## Provided records
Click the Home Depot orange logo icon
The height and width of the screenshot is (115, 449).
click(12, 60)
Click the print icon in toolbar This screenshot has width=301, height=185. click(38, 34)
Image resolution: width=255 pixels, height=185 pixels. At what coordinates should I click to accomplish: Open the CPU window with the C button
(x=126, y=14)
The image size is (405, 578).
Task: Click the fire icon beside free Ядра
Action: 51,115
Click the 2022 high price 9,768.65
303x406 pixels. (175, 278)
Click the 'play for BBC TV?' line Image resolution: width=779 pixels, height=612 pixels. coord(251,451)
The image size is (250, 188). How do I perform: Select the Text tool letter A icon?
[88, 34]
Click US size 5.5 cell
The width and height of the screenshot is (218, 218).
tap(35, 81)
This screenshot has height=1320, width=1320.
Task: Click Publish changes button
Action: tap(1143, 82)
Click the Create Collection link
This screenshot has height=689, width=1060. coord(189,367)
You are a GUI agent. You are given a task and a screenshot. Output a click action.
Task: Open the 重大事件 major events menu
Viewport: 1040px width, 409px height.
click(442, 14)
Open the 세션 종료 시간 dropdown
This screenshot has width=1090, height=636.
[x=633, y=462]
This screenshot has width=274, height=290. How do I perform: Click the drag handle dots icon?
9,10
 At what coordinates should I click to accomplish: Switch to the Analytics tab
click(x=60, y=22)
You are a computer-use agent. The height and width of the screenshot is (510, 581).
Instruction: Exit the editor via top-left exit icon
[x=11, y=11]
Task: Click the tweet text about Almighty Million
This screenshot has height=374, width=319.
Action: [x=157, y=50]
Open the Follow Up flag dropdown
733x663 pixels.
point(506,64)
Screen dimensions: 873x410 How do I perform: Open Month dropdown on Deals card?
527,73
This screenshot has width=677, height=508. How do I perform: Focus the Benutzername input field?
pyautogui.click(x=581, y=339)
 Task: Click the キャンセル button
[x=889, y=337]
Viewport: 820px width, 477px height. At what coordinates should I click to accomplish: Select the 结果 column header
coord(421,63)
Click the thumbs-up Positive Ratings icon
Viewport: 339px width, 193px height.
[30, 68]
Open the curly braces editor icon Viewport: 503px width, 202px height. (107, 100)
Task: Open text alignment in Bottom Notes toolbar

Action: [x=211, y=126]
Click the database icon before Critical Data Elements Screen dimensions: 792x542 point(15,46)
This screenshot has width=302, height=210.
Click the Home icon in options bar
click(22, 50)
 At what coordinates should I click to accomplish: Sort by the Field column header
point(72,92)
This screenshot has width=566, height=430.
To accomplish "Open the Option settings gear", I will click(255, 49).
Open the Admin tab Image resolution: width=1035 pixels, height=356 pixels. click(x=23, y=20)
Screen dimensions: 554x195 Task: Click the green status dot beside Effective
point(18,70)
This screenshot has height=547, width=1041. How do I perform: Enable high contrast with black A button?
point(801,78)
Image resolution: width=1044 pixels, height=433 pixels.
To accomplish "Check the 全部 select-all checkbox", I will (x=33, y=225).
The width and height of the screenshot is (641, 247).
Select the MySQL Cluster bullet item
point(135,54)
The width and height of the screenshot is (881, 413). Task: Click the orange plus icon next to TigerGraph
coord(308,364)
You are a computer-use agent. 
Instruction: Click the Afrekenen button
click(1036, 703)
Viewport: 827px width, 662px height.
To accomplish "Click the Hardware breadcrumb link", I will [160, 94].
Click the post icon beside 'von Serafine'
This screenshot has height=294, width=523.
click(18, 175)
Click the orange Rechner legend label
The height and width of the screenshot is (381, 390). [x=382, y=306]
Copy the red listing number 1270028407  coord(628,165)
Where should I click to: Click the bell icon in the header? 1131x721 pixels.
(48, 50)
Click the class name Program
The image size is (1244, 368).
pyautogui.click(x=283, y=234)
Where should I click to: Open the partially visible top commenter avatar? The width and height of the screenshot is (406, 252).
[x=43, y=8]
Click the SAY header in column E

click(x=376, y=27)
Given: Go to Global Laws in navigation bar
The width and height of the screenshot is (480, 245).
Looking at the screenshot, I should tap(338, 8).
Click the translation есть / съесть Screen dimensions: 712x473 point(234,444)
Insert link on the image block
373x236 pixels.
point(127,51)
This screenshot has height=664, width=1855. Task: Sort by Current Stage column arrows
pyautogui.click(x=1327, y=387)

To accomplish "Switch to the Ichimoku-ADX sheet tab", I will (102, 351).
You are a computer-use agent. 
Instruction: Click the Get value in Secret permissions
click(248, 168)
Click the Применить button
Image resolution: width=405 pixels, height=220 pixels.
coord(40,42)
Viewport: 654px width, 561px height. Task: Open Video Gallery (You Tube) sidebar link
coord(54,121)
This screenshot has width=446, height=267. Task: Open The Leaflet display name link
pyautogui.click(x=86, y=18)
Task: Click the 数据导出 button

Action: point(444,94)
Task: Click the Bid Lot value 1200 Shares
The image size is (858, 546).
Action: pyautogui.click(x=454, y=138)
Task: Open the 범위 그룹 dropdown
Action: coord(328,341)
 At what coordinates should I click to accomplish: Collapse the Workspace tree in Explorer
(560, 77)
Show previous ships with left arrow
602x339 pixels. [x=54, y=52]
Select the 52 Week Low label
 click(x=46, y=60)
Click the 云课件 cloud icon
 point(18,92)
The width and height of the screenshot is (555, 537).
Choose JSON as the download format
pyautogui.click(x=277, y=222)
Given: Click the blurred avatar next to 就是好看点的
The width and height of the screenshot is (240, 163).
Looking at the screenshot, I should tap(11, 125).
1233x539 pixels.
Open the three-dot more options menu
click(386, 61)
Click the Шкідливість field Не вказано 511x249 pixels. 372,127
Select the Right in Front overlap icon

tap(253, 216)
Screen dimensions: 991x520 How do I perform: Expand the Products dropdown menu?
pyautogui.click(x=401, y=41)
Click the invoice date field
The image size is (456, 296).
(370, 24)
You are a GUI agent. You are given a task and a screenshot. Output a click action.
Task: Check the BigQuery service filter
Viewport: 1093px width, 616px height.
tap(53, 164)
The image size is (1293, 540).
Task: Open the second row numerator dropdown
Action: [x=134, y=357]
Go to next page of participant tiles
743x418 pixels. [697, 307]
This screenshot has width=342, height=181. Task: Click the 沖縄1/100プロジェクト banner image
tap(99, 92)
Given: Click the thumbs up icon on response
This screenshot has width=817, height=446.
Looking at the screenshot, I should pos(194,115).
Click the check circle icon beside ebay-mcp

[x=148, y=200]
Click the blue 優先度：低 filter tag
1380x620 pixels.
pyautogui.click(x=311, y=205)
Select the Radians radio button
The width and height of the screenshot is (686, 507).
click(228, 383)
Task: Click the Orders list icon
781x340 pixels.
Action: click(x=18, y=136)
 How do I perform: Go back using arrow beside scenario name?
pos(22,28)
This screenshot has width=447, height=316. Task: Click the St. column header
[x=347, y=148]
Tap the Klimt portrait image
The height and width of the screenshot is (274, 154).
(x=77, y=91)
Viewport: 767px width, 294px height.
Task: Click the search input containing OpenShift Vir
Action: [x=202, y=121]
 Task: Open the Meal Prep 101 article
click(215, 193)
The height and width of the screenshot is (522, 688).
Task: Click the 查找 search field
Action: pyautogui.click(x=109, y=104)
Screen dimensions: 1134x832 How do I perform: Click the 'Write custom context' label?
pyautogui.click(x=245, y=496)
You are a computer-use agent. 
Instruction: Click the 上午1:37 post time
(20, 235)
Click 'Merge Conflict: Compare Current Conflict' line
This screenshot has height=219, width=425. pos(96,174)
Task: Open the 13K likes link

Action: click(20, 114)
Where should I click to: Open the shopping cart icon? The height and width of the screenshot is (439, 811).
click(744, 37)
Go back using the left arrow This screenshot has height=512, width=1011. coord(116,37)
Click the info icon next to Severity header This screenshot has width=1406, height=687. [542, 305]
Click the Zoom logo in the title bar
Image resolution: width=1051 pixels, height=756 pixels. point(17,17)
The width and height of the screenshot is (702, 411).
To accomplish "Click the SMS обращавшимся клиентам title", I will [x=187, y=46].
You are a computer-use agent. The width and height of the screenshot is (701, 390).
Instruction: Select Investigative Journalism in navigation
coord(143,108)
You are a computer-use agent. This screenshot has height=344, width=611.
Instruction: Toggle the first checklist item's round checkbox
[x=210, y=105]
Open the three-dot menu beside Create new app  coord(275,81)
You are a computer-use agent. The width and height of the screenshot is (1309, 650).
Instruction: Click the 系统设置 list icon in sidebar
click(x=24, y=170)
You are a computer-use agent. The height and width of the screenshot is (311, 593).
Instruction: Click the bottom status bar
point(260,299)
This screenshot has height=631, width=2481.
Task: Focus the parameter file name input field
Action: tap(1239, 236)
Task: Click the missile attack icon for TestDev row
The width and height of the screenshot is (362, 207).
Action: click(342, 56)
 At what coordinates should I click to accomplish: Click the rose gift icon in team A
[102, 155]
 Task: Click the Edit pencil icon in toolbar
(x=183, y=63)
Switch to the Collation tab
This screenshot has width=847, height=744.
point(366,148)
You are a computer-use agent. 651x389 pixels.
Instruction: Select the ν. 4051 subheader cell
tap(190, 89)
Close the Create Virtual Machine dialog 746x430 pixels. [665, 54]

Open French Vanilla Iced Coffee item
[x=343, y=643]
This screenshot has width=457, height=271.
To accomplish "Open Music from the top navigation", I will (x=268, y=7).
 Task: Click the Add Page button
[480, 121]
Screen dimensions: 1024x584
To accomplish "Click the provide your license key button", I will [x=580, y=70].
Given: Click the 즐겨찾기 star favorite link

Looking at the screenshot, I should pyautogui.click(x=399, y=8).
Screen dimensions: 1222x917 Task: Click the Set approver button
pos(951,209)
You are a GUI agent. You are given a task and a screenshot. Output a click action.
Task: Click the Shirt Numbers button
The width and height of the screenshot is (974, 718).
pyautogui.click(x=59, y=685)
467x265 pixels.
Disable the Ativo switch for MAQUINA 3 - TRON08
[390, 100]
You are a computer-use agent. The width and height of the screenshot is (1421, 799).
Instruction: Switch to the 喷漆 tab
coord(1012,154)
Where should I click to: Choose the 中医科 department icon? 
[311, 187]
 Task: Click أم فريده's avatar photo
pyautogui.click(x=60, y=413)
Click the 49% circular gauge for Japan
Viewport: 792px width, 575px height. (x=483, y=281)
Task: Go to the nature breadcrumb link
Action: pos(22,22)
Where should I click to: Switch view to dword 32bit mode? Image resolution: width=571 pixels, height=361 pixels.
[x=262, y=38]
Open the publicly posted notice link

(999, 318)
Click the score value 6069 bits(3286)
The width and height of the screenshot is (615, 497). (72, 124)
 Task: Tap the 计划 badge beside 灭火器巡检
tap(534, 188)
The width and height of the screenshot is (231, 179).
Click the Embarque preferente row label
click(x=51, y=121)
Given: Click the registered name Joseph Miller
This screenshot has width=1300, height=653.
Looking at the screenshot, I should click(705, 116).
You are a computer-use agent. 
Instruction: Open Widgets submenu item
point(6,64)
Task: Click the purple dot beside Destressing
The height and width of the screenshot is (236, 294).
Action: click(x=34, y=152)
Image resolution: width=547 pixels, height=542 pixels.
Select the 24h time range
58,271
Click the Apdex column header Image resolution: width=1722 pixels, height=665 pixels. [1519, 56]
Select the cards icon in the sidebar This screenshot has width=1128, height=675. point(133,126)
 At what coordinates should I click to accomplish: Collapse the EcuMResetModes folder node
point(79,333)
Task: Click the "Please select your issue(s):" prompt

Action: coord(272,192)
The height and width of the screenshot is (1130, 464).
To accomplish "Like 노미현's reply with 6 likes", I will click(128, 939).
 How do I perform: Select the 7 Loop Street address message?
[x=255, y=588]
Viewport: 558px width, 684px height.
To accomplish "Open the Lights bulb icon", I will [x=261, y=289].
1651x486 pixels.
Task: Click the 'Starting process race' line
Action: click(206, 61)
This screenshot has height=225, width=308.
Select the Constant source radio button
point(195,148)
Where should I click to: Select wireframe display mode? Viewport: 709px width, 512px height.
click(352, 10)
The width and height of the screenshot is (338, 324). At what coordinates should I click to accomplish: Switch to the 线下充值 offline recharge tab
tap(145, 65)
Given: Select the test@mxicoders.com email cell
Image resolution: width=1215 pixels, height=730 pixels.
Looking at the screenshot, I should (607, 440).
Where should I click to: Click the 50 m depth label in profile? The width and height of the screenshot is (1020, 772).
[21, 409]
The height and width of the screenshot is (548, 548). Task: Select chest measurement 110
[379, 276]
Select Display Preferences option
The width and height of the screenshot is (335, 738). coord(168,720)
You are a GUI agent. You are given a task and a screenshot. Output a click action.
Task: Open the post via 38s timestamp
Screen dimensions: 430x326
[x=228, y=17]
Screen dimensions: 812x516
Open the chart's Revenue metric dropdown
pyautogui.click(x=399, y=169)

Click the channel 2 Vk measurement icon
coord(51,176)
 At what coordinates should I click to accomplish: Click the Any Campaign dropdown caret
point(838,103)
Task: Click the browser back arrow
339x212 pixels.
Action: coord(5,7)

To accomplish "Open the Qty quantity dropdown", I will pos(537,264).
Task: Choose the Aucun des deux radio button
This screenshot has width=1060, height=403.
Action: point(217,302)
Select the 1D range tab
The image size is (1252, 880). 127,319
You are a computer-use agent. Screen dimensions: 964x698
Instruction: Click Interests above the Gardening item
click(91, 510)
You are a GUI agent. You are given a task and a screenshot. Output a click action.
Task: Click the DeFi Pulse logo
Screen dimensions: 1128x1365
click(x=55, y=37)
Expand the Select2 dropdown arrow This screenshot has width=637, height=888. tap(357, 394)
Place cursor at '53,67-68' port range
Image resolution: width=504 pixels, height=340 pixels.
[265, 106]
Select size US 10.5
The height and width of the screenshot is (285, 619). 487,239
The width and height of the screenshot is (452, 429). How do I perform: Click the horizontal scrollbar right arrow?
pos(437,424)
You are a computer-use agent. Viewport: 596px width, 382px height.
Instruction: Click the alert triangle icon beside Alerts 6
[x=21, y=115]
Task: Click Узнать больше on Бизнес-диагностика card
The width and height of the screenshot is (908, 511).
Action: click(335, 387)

## About this exercise
How many lines in the listing above contain "thumbs"? Answer with the number alone.

## Solution to the exercise
2